The CEO of NextEV’s U.S. operations, Padmasree Warrior, sees opportunity in a crowded field.
October 19, 2016

The electric vehicle business is crowded with upstarts, chief among them Tesla, as well as traditional carmakers like General Motors and Ford trying to remake themselves for a new era. It’s also littered with the shells of failed startups. Yet Padmasree Warrior, one of the most successful women executives in technology, former CTO of Cisco, and a member of the Microsoft board, chose this world to “jump into with my eyes wide open” when she left corporate America and joined NextEV last December.

“I think it’s good that it’s crowded,” Warrior said Wednesday at EmTech MIT 2016 in Cambridge, Massachusetts. “That means people see this as an opportunity.”

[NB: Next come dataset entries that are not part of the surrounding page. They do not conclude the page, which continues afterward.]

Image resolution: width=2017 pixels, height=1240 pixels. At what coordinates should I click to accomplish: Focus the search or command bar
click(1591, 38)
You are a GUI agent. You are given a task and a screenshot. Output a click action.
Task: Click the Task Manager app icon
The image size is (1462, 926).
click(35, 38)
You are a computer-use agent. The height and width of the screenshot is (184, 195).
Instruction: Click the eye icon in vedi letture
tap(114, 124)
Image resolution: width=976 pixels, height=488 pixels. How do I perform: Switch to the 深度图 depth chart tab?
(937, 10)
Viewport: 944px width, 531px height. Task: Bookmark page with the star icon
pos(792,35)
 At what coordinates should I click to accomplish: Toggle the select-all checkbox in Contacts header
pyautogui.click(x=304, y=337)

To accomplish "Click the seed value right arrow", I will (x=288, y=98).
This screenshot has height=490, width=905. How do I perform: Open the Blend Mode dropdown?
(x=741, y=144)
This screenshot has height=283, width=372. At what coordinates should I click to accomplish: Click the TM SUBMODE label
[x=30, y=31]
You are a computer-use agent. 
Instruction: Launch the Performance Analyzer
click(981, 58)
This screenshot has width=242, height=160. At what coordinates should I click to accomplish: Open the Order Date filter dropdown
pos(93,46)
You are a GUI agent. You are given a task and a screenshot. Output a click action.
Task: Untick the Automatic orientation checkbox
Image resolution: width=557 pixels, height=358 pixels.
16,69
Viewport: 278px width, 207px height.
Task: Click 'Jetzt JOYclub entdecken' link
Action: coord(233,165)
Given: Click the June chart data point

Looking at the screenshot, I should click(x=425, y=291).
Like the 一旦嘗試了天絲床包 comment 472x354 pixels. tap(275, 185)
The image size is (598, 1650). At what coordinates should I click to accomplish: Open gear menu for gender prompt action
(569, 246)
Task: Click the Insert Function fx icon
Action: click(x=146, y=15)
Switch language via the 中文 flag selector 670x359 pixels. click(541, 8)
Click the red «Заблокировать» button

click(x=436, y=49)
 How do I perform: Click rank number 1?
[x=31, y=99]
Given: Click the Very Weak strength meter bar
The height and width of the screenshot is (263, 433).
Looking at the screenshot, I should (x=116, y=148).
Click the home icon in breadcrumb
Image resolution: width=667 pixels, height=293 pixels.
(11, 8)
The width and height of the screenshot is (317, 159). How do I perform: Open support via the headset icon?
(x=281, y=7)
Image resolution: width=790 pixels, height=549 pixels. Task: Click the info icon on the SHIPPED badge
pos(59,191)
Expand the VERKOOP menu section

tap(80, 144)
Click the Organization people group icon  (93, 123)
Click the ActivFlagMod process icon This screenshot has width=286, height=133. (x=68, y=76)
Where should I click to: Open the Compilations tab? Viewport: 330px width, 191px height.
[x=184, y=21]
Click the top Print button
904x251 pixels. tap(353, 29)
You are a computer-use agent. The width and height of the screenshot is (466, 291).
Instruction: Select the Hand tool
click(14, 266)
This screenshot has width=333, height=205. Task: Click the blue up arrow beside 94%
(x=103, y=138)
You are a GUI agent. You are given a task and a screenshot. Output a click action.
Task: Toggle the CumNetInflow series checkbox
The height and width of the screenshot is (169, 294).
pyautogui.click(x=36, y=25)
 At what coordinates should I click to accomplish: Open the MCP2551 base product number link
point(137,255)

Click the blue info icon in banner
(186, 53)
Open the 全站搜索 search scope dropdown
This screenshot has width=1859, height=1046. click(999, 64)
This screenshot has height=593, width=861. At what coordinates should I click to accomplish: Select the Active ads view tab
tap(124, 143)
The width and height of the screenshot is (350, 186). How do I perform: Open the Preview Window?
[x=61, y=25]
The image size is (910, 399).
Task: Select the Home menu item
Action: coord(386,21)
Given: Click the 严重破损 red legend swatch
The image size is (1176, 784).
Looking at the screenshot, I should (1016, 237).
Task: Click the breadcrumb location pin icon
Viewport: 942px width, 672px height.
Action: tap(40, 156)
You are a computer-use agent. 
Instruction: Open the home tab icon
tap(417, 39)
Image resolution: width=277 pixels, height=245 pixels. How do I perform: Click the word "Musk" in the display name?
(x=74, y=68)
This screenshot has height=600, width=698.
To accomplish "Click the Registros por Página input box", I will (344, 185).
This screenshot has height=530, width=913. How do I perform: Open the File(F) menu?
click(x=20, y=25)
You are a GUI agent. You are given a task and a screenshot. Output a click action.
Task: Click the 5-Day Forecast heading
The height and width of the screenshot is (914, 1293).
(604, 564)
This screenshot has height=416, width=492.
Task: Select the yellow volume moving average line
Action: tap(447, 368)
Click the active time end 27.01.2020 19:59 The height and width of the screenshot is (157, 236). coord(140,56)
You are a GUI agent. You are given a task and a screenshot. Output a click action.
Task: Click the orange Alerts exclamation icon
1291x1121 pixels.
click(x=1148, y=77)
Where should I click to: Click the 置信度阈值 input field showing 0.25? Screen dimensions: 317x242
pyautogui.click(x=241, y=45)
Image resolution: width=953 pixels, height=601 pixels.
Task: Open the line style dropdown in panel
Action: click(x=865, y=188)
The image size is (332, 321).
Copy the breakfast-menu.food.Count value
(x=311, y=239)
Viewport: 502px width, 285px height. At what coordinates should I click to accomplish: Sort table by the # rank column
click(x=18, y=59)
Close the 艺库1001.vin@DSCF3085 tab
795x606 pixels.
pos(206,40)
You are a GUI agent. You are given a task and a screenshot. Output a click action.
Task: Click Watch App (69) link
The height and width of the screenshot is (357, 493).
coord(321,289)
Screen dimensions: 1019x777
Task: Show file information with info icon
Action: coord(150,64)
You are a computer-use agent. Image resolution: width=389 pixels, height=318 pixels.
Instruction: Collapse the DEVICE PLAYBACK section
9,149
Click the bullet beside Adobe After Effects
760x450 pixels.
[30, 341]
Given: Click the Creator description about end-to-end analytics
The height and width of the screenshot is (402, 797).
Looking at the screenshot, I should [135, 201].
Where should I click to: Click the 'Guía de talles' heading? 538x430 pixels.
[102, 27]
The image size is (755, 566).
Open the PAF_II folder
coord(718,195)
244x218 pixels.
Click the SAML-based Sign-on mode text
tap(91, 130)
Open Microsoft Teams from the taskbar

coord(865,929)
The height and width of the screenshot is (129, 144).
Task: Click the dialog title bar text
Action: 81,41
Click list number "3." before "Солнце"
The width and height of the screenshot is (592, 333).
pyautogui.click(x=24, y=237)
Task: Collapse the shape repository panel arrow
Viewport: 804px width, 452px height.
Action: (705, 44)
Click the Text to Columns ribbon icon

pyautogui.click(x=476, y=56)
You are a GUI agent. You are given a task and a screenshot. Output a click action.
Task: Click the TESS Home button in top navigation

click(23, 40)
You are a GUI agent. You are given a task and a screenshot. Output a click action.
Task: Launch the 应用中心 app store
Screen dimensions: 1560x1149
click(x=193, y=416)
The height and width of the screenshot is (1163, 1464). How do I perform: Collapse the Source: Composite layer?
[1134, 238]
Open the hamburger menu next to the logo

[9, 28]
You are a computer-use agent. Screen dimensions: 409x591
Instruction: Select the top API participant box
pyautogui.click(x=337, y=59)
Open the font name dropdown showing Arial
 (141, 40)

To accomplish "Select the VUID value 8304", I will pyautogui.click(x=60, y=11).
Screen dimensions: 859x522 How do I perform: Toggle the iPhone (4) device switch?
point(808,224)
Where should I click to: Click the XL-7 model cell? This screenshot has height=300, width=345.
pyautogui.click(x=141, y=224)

NextEV aims to be, according to a phrase used by founder William Li, a “global startup.” Launched in China in 2014, the company has raised more than $500 million and is reportedly building a factory in Nanjing capable of producing 280,000 electric cars a year. Its first mass-market vehicle will be available in early 2018.

Padmasree Warrior speaking with Jason Pontin at EmTech MIT 2016.

Its next market will be the U.S., and Warrior is in charge of building that business, which she says will differ from the Chinese operations because consumers and their needs are so different from one place to the next. She also oversees NextEV’s software development globally.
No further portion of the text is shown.